TASK ITEM: The answer should hold only the lines from the one containing "[Contactar por Whatsapp con ANEP] (223, 19)" through the one containing "Pornstars (352, 578)" in the entries below, copied exactly, without pictures.

SUPPLIED ENTRIES:
━━━━━━
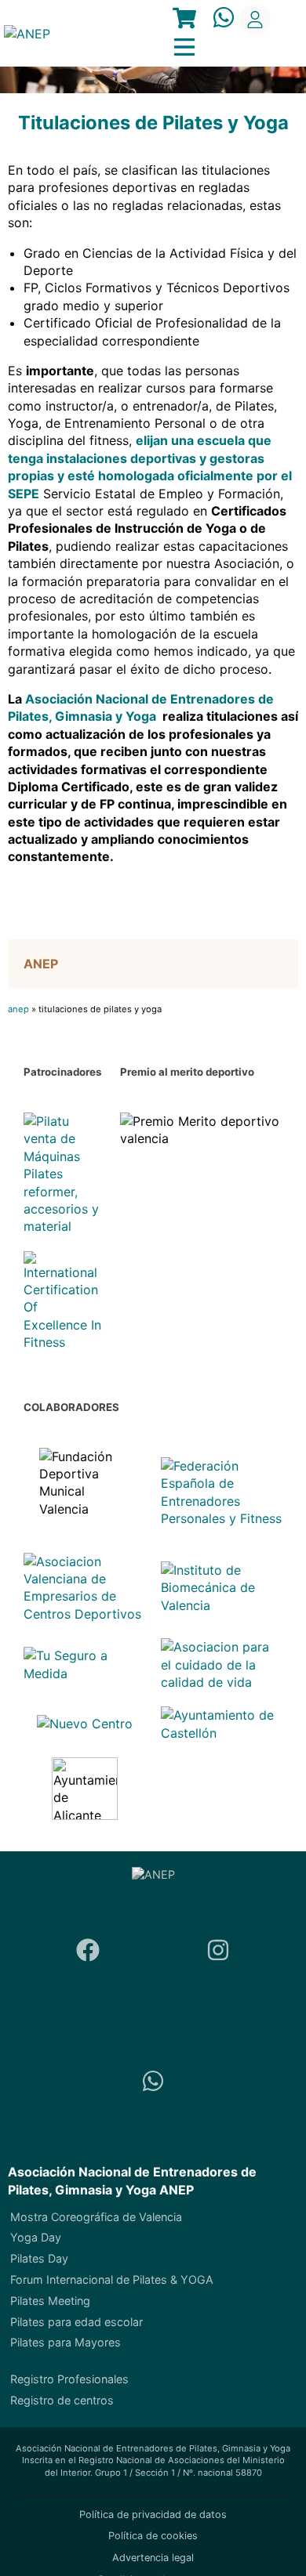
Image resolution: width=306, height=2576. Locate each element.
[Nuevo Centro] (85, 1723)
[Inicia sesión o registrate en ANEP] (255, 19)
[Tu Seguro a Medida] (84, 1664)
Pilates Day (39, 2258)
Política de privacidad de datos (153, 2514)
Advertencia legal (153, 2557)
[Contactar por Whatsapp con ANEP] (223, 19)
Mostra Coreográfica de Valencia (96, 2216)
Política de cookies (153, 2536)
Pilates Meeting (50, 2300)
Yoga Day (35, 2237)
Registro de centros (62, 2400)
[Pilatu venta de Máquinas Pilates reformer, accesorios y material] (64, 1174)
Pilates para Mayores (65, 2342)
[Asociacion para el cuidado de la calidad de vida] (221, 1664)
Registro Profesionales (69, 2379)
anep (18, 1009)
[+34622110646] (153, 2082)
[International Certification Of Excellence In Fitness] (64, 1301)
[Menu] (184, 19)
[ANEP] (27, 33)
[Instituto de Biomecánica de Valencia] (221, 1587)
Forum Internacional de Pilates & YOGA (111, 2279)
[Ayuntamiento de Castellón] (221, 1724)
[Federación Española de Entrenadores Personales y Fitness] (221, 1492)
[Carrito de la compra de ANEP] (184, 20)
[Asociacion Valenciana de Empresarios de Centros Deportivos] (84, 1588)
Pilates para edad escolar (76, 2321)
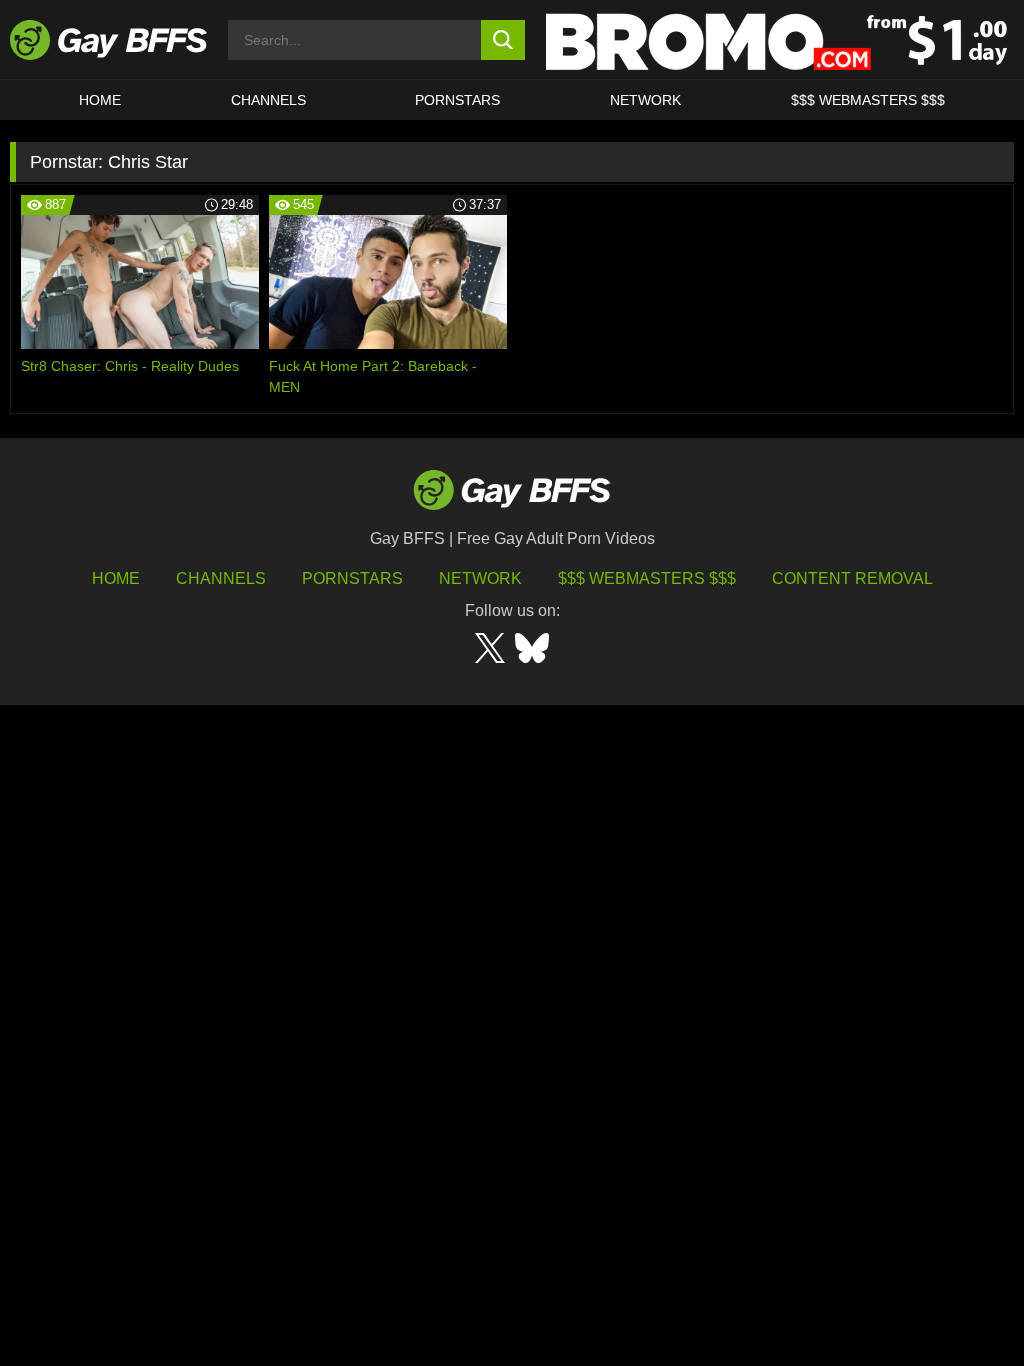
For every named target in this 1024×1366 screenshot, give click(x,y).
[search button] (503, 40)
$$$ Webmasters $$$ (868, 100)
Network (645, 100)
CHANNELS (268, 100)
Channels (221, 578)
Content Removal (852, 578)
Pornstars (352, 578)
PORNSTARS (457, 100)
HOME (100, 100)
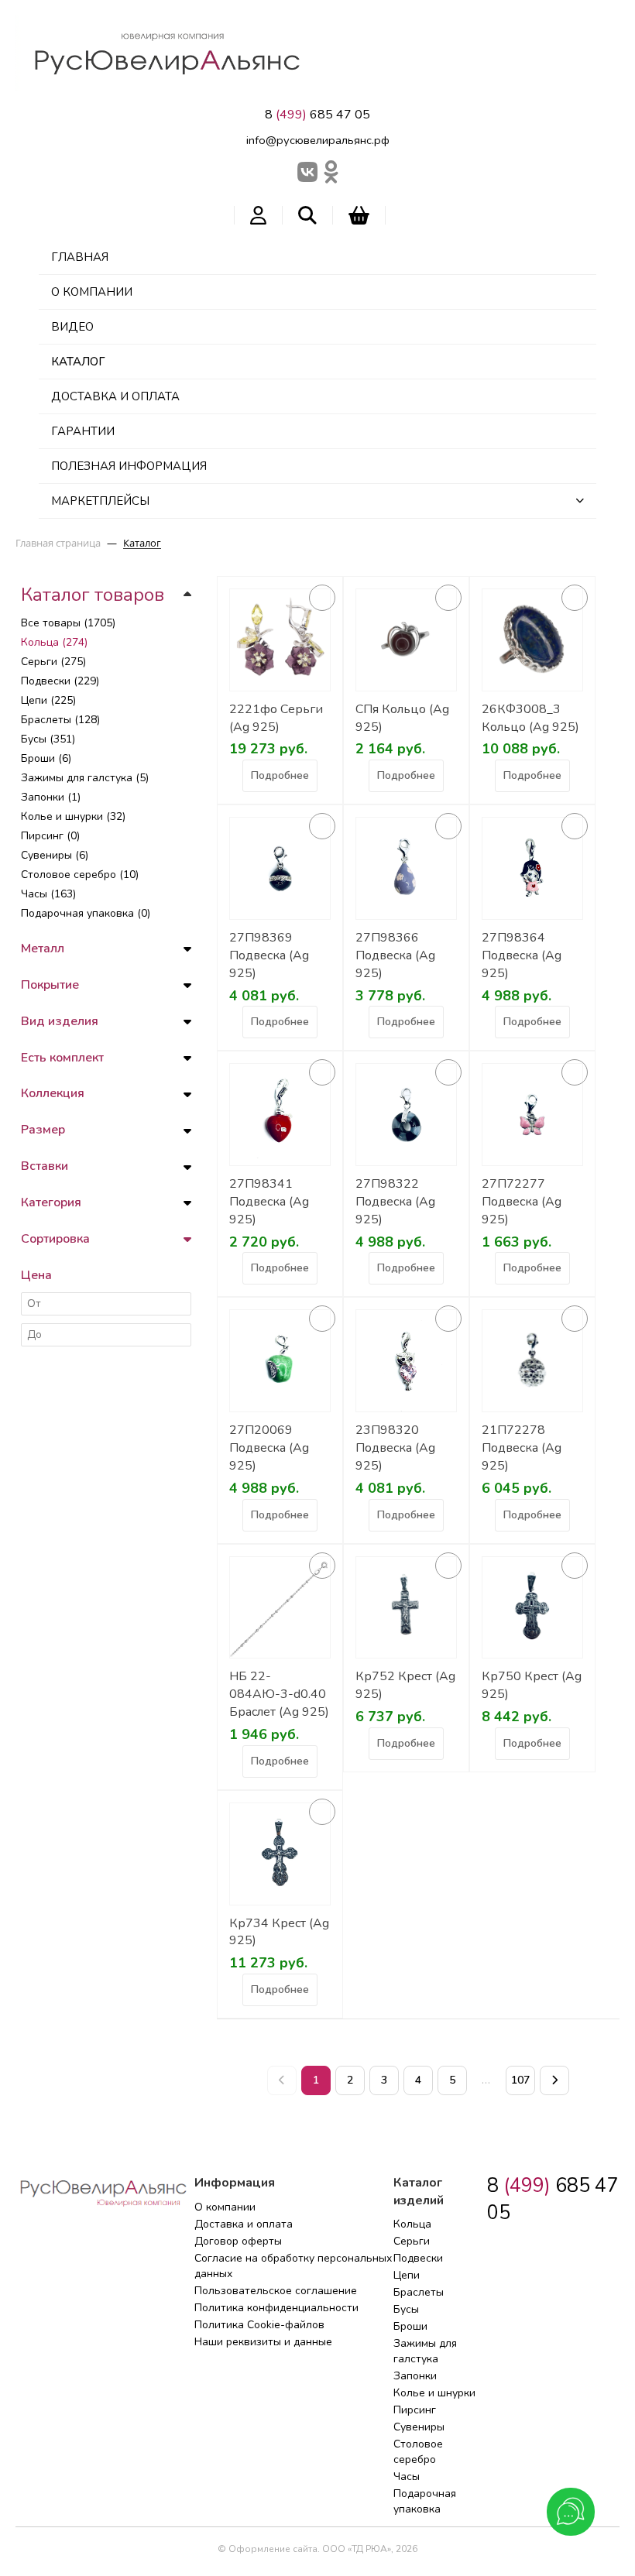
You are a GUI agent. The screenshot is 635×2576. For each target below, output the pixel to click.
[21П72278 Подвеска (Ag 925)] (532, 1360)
━━━━━━
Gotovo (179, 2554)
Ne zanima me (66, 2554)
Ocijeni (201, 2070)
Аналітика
━━━━━━
TASK RESPONSE:
[Contactar por Whatsapp con ANEP] (223, 19)
Mostra Coreográfica de Valencia (96, 2216)
Política de cookies (153, 2536)
Pilates Meeting (50, 2300)
Yoga Day (35, 2237)
Registro de centros (62, 2400)
[Pilatu venta de Máquinas Pilates reformer, accesorios y material] (64, 1174)
Pilates para Mayores (65, 2342)
[Asociacion para el cuidado de la calidad de vida] (221, 1664)
Registro Profesionales (69, 2379)
anep (18, 1009)
[+34622110646] (153, 2082)
[International Certification Of Excellence In Fitness] (64, 1301)
[Menu] (184, 19)
[ANEP] (27, 33)
[Instituto de Biomecánica de Valencia] (221, 1587)
Forum Internacional de Pilates & YOGA (111, 2279)
[Ayuntamiento de Castellón] (221, 1724)
[Federación Española de Entrenadores Personales y Fitness] (221, 1492)
[Carrito de la compra de ANEP] (184, 20)
[Asociacion Valenciana de Empresarios de Centros Deportivos] (84, 1588)
Pilates para edad escolar (76, 2321)
For every named target in this 1024×1366 screenshot, give click(x,y).
[search button] (503, 40)
$$$ Webmasters $$$ (868, 100)
Network (645, 100)
CHANNELS (268, 100)
Channels (221, 578)
Content Removal (852, 578)
Pornstars (352, 578)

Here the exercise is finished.